Die fotografische Sammlung des Archivs umfasst, wie die Sichtung des Materials gezeigt hat, etwa 2.300-2.500 Fotografien mit Bezug zu Otto von Habsburg, und 350-400 entsprechende Bilder befinden sich in der Dokumentensammlung. Ein Großteil des Materials wurde von Flachfilmen, 35-mm-Negativen und Diapositiven digitalisiert, aber es gibt auch eine große Anzahl von Unterlagen auf Papier in den verschiedenen Sammlungsbereichen. Ein großer Teil der Bilder wurde auf verschiedenen Kongressen, Parteiversammlungen, aber auch bei kleineren politischen Versammlungen aufgenommen. Bei diesen Veranstaltungen verfolgte Otto das Geschehen meist vom Publikum aus und baute sein über Jahrzehnte gewachsenes Kontaktnetz weiter aus. Er wurde mit politischen Akteuren, bayerischen Regierungsvertretern, Persönlichkeiten des deutschen öffentlichen Lebens und Veranstaltungsteilnehmern fotografiert.
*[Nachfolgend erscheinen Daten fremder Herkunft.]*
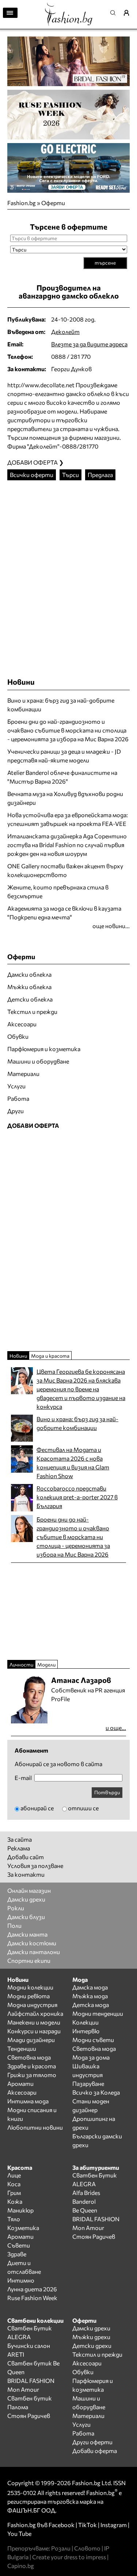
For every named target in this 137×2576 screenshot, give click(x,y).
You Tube (19, 2533)
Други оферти (92, 2441)
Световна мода (29, 2057)
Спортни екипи (28, 1960)
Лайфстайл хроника (35, 2013)
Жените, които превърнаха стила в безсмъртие (58, 891)
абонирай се (37, 1807)
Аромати (20, 2083)
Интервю (85, 2030)
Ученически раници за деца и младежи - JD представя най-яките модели (64, 756)
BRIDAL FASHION (95, 2218)
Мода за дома (91, 2057)
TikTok (87, 2524)
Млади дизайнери (31, 2039)
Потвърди (107, 1792)
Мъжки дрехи (91, 2336)
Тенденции (21, 2048)
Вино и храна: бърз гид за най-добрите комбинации (60, 704)
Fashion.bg (21, 202)
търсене (105, 262)
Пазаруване (88, 2083)
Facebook (62, 2524)
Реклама (18, 1848)
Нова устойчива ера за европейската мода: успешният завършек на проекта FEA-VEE (67, 819)
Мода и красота (50, 1356)
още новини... (111, 925)
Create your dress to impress (69, 2556)
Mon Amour (88, 2227)
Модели (46, 1664)
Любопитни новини (35, 2127)
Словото (87, 2548)
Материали (23, 1073)
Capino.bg (20, 2565)
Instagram (113, 2524)
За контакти (26, 1874)
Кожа (14, 2201)
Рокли (15, 1907)
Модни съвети (93, 2039)
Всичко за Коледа (96, 2092)
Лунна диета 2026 (32, 2288)
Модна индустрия (32, 2004)
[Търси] (115, 13)
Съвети (18, 2245)
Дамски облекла (29, 974)
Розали (61, 2548)
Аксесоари (22, 1023)
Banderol (84, 2201)
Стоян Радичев (93, 2236)
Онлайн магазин (29, 1890)
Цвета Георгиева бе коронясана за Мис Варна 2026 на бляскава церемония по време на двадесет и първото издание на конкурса (81, 1389)
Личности (21, 1664)
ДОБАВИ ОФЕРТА (33, 1125)
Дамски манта (27, 1934)
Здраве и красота (31, 2065)
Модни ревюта (28, 1995)
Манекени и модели (33, 2022)
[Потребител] (129, 13)
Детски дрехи (91, 2345)
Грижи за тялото (31, 2074)
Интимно (20, 2280)
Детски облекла (30, 999)
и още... (116, 1727)
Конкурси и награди (34, 2030)
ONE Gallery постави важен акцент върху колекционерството (65, 870)
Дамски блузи (26, 1916)
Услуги (16, 1086)
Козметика (23, 2227)
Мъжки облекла (29, 986)
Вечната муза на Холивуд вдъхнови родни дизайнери (65, 798)
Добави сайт (25, 1856)
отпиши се (83, 1807)
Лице (14, 2175)
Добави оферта (94, 2450)
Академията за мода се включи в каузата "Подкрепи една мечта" (64, 912)
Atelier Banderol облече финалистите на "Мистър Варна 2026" (62, 777)
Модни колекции (30, 1987)
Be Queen (84, 2210)
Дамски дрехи (26, 1899)
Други (15, 1110)
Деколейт (65, 331)
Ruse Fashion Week (32, 2297)
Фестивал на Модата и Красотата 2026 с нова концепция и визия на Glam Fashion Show (73, 1462)
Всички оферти (31, 474)
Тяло (13, 2218)
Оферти (53, 202)
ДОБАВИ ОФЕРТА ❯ (35, 462)
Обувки (17, 1036)
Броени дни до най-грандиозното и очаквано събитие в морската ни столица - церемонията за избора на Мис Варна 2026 (68, 730)
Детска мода (90, 2004)
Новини (21, 681)
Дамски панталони (33, 1951)
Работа (18, 1098)
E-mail (23, 1778)
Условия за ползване (35, 1865)
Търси (70, 474)
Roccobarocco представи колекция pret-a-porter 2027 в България (77, 1497)
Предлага (100, 474)
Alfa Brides (86, 2192)
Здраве (16, 2253)
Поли (14, 1925)
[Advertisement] (68, 572)
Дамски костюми (31, 1942)
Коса (13, 2183)
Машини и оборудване (38, 1061)
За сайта (19, 1839)
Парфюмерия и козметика (43, 1048)
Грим (14, 2192)
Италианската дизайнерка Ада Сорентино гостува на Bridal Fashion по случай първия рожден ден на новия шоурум (67, 845)
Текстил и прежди (32, 1011)
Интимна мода (28, 2101)
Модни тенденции (97, 2013)
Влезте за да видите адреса (89, 344)
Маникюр (20, 2210)
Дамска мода (90, 1987)
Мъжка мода (90, 1995)
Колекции (85, 2022)
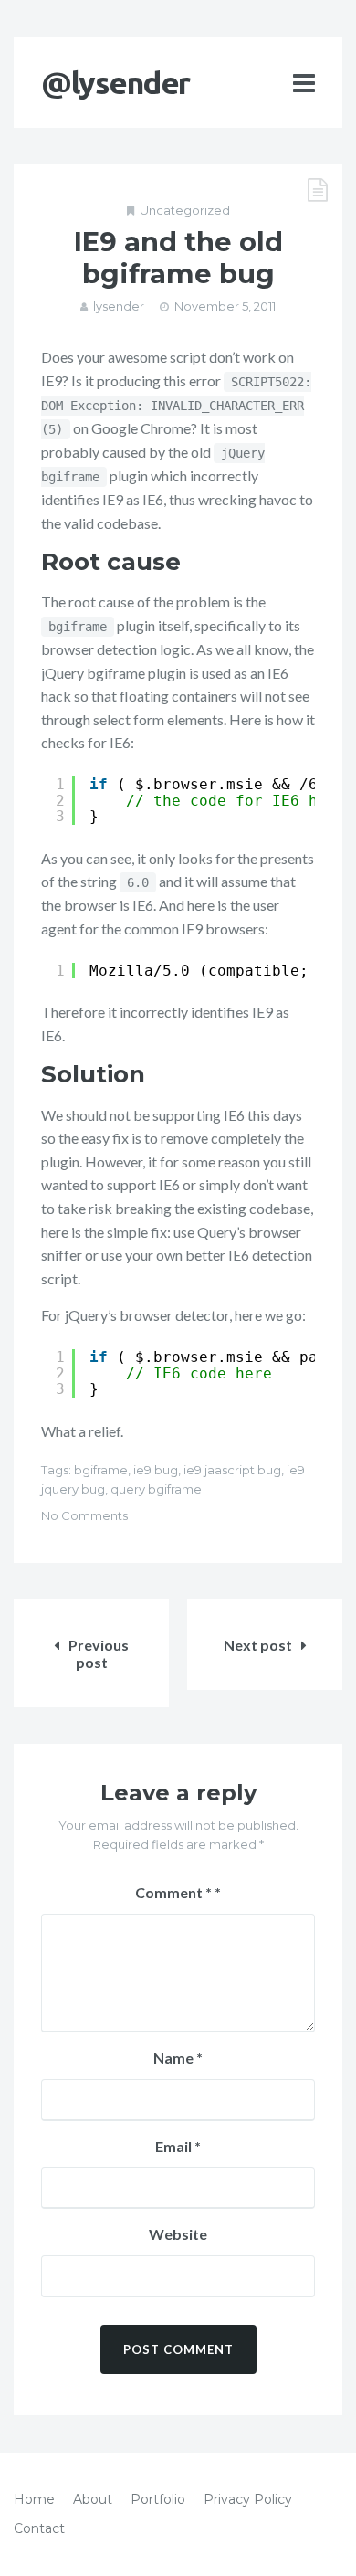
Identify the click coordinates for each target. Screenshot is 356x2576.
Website (178, 2234)
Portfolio (158, 2499)
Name (178, 2057)
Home (34, 2499)
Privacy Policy (248, 2499)
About (92, 2499)
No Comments (84, 1515)
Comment (173, 1892)
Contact (39, 2528)
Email (178, 2146)
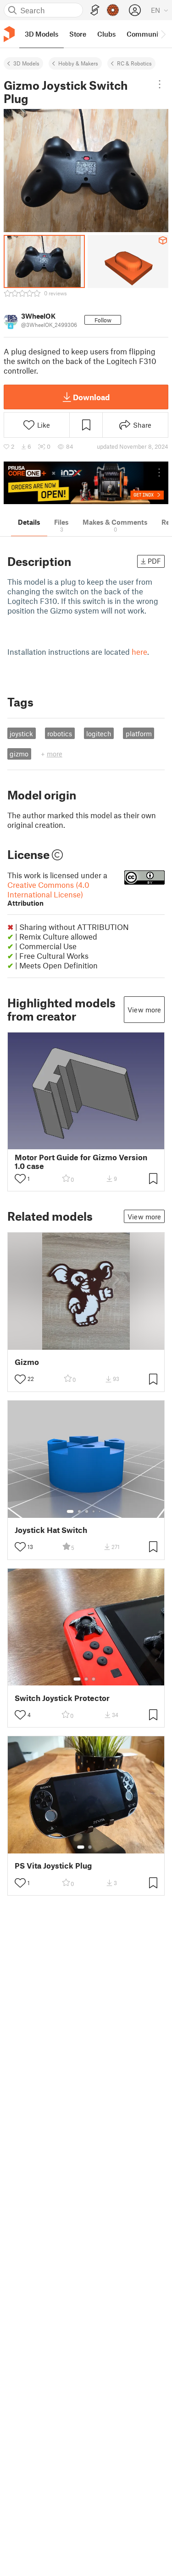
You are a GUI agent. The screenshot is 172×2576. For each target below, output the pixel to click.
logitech (98, 733)
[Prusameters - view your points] (113, 10)
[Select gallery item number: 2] (79, 1511)
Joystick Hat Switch (51, 1530)
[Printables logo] (9, 34)
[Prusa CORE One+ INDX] (86, 483)
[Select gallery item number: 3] (87, 1511)
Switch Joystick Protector (62, 1698)
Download (91, 397)
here (139, 651)
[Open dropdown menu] (159, 84)
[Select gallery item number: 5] (100, 1511)
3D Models (26, 63)
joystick (21, 733)
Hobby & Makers (78, 63)
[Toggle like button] (20, 1178)
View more (144, 1009)
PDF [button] (154, 561)
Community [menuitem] (145, 34)
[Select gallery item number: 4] (94, 1511)
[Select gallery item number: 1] (70, 1511)
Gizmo (27, 1362)
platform (139, 733)
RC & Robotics (134, 63)
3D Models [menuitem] (41, 34)
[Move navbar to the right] (163, 34)
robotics (59, 733)
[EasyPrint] (95, 10)
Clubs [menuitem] (106, 34)
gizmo (19, 754)
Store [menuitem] (77, 34)
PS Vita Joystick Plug (53, 1865)
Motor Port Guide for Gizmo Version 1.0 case (81, 1161)
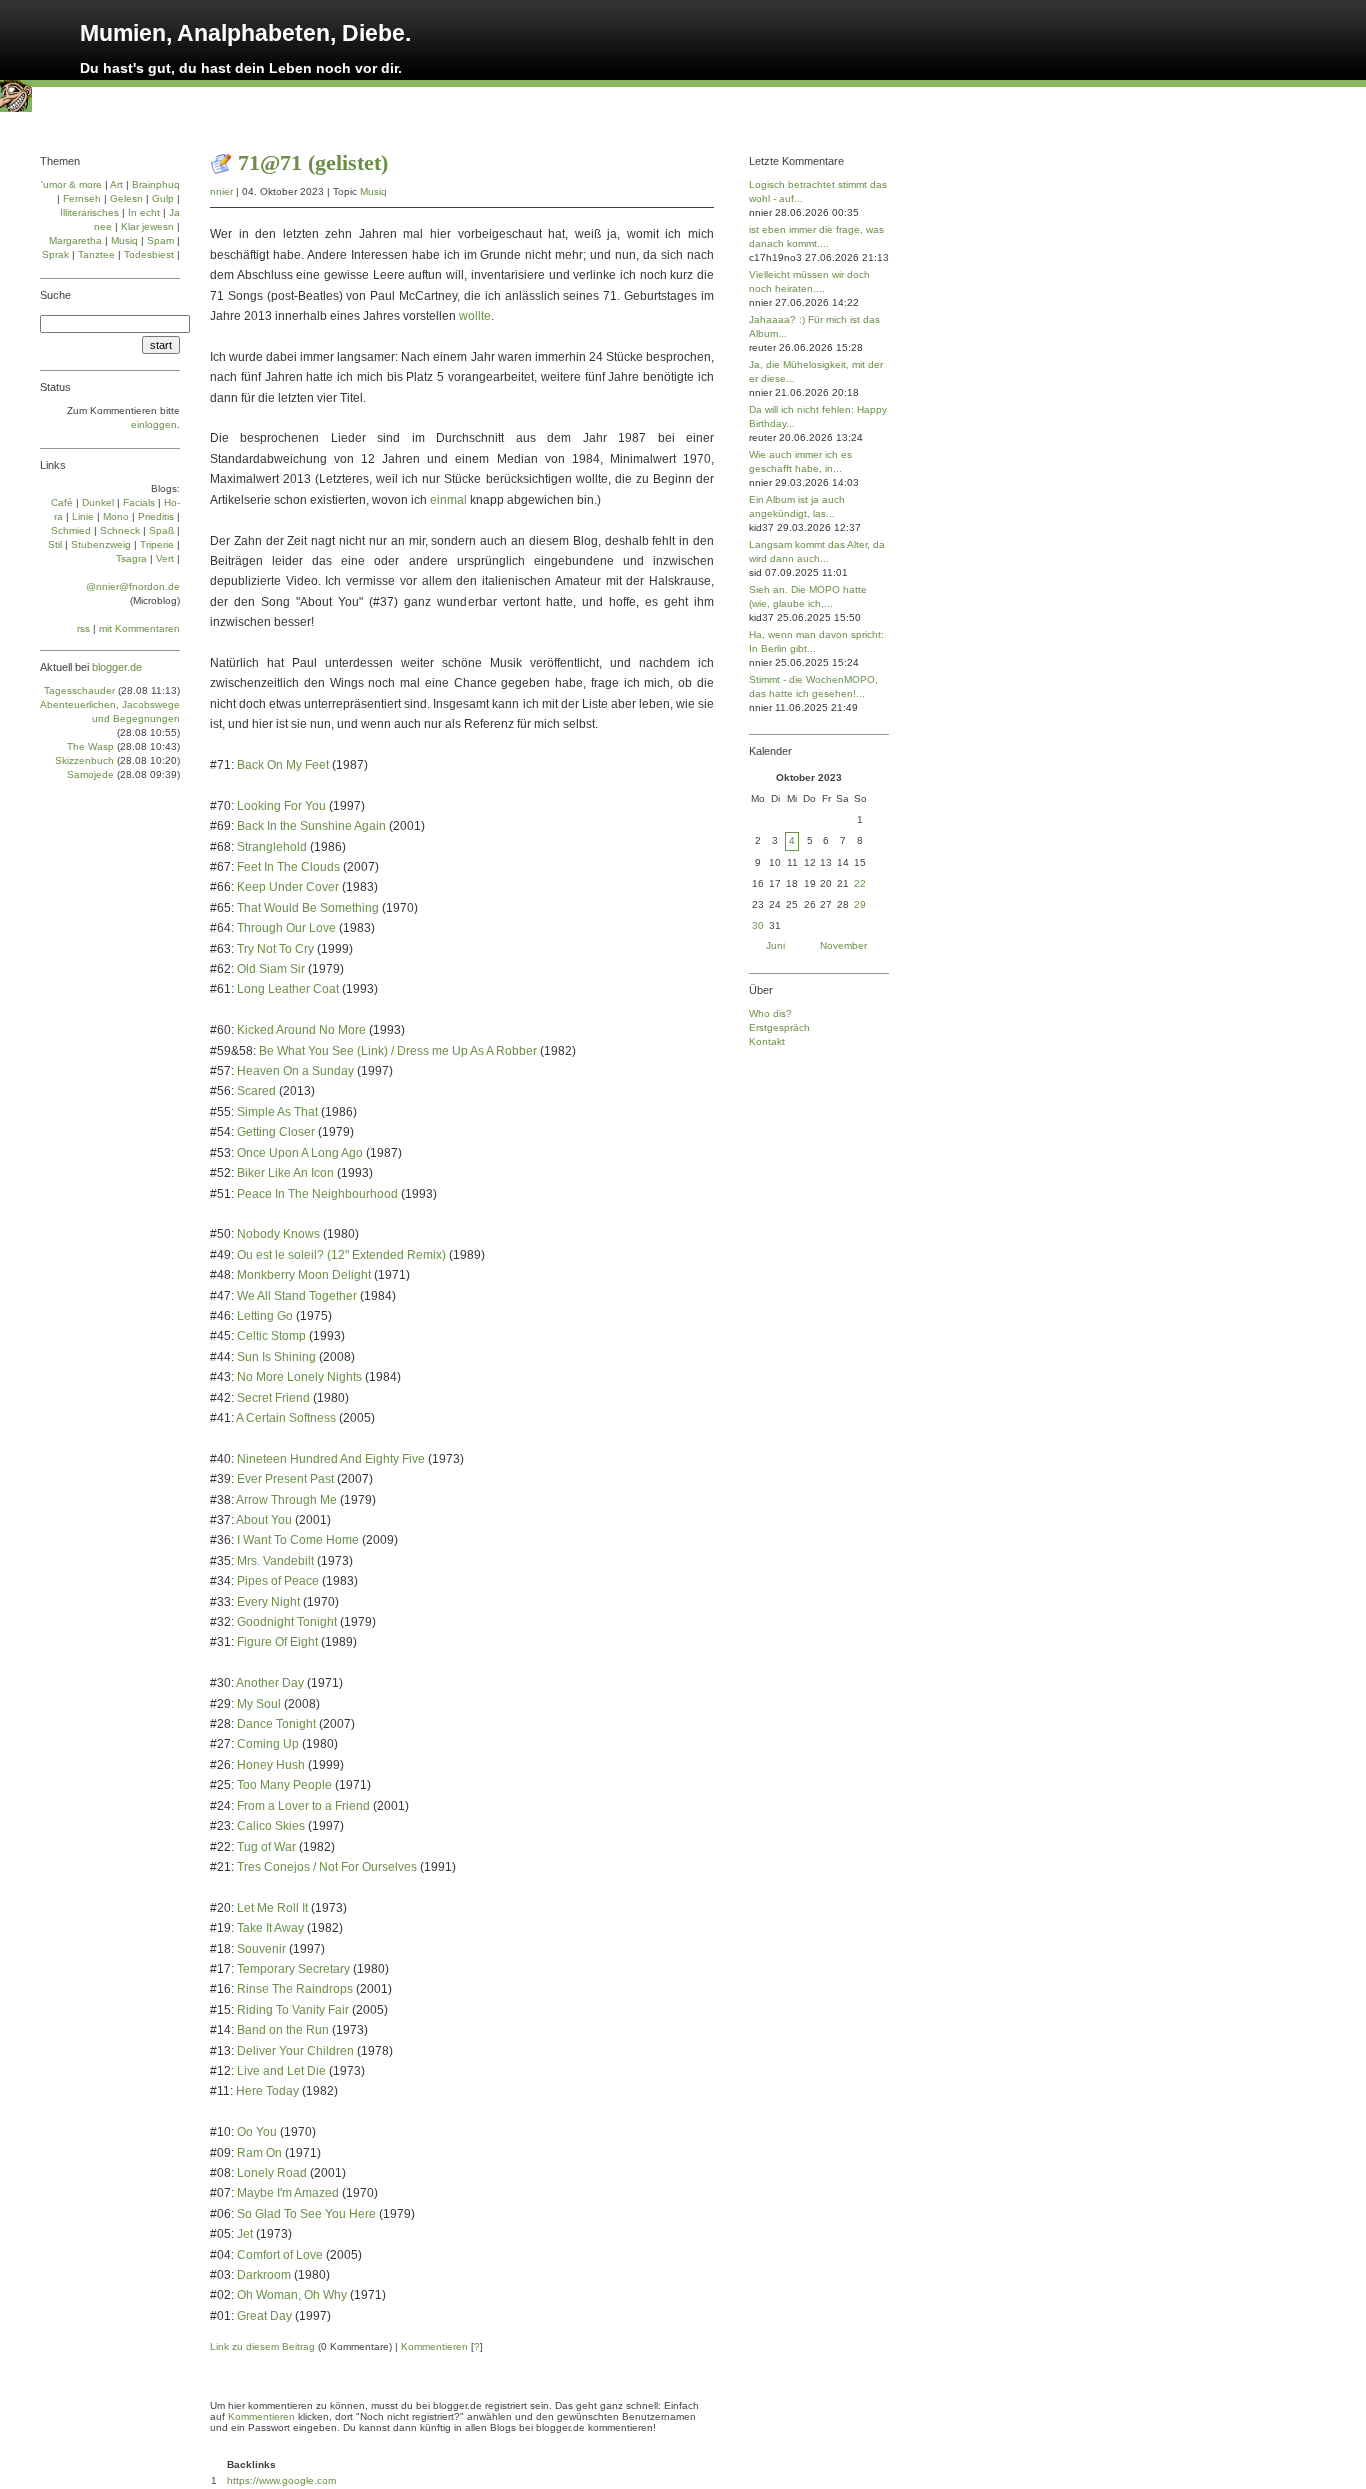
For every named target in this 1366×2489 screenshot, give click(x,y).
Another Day (270, 1683)
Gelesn (126, 198)
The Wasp (90, 746)
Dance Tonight (276, 1724)
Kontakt (767, 1041)
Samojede (90, 774)
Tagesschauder (79, 690)
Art (116, 184)
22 (860, 883)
Einen interessanten Teil der Sammlung bilden die jahrzehntelangen Porträtfotografien Ottos, das Material aus der Veranstaltungsreihe des „Sudetendeutschen Tages“, die Dokumentation seiner Besuche in Ungarn Anfang der 1990er Jahre sowie die Fotografien mit Franz Josef StrauMün, die bei gemeinsamen Reisen, Veranstaltungen und Gesprächen aufgenommen wurden und eine enge Arbeitsbeziehung zwischen den beiden Politikern beweisen.

Die untersuchten Dokumente leisten unter anderem einen wichtigen Beitrag zu einem differenzierteren Verständnis des umfangreichen Kontaktnetzes Otto von Habsburgs, seines politischen Profils und seines Einflusses auf das öffentliche Leben und könnten helfen, seine Rolle bei der Gestaltung des Konservatismus und der christlichen Demokratie nach dem Zweiten Weltkrieg genauer zu definieren und seinen Platz in der deutschen, europäischen und globalen Politik besser zu verstehen.

Während des fünftägigen Besuchs wurde deutlich, dass das Material zu Otto von Habsburg in München einen äußerst reichen Korpus darstellt, ohne den das gesamte Oeuvre unseres Namensgebers kaum zu verstehen ist und somit einen nützlichen Ausgangspunkt für weitere Forschungen und wissenschaftliche Arbeiten zu einer Reihe von Themen und Richtungen bieten kann.

Die Idee für die Forschungsreise wurde maßgeblich von dem Budapester Büro der Hanns-Seidel-Stiftung gefördert, die auch die notwendigen finanziellen Mittel großzügig zur Verfügung stellte. Auch die Hilfe und Unterstützung der Mitarbeiter des Archivs der Hanns-Seidel-Stiftung in München war für das erfolgreiche Gelingen der Forschung entscheidend.